Geschichte
Jüdisches Leben in Altenkunstadt
Die Synagoge aus dem Jahr 1726 war mehr als zweihundert Jahre der religiöse Mittelpunkt der jüdischen Gemeinde von Altenkunstadt. Sie befindet sich im ehemaligen Judenhof.
Die Synagoge aus dem Jahr 1726 war mehr als zweihundert Jahre der religiöse Mittelpunkt der jüdischen Gemeinde von Altenkunstadt. Sie befindet sich im ehemaligen Judenhof.
Foto: Dieter Radziej
Altenkunstadt – Straßennamen, Steinhäuser und eine Synagoge: 700 Jahre jüdisches Leben haben Altenkunstadt mitgeprägt. Dazu gibt es nun eine Broschüre.

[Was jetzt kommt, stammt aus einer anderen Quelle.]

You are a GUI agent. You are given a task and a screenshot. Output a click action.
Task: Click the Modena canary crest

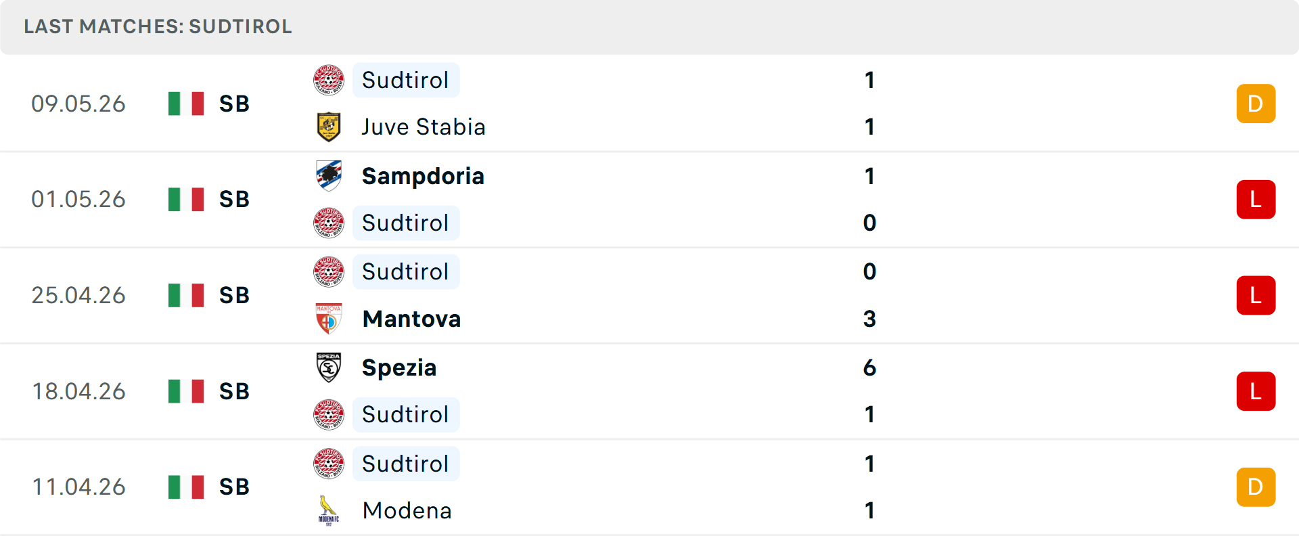pyautogui.click(x=329, y=510)
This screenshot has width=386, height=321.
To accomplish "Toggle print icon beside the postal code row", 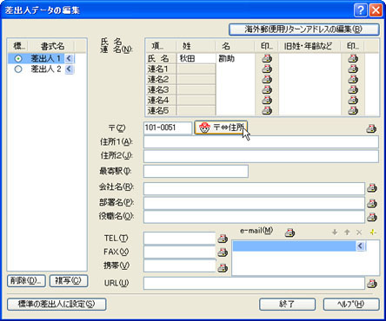I will point(371,128).
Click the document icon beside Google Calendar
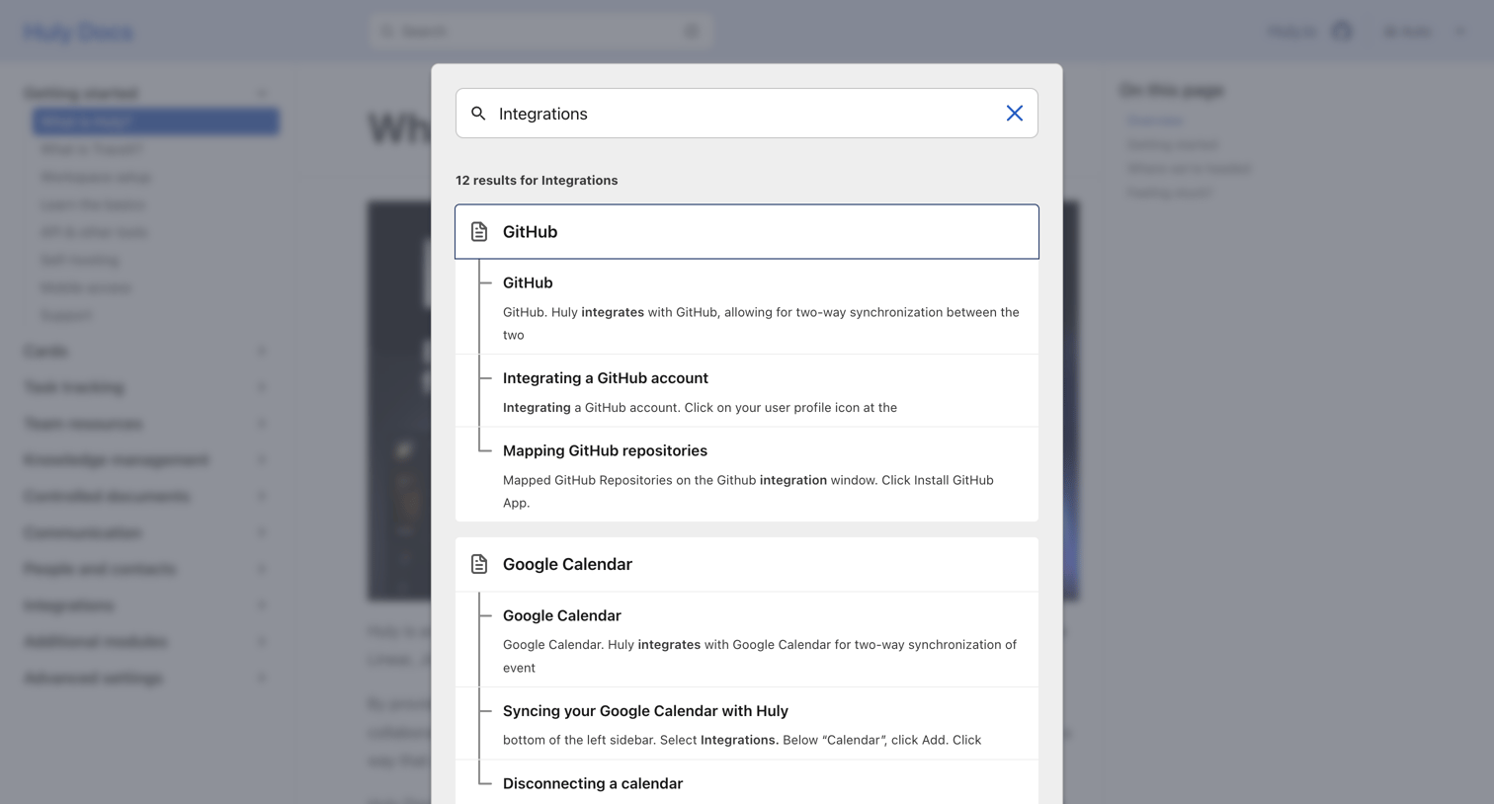 479,564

„Sichtbare Erinnerung“ – diesen Titel trägt eine neue Veröffentlichung der Gemeinde Altenkunstadt. In der ist es Archivbetreuerin Inge Goebel in hervorragender Weise gelungen, das jüdische Leben von Altenkunstadt aufzuarbeiten. Im Kulturraum der Synagoge stellte sie ihr Werk nun vor. „Wenn derzeit die 1700 Jahre des jüdischen Lebens in Deutschland in einer besonderen Weise gewürdigt werden“, sagte Erster Bürgermeister Robert Hümmer (CSU), „dann darf dabei auch nicht vergessen werden, dass 700 Jahre des jüdischen Lebens in Altenkunstadt ebenfalls ein wesentlicher Teil dieser Geschichte sind.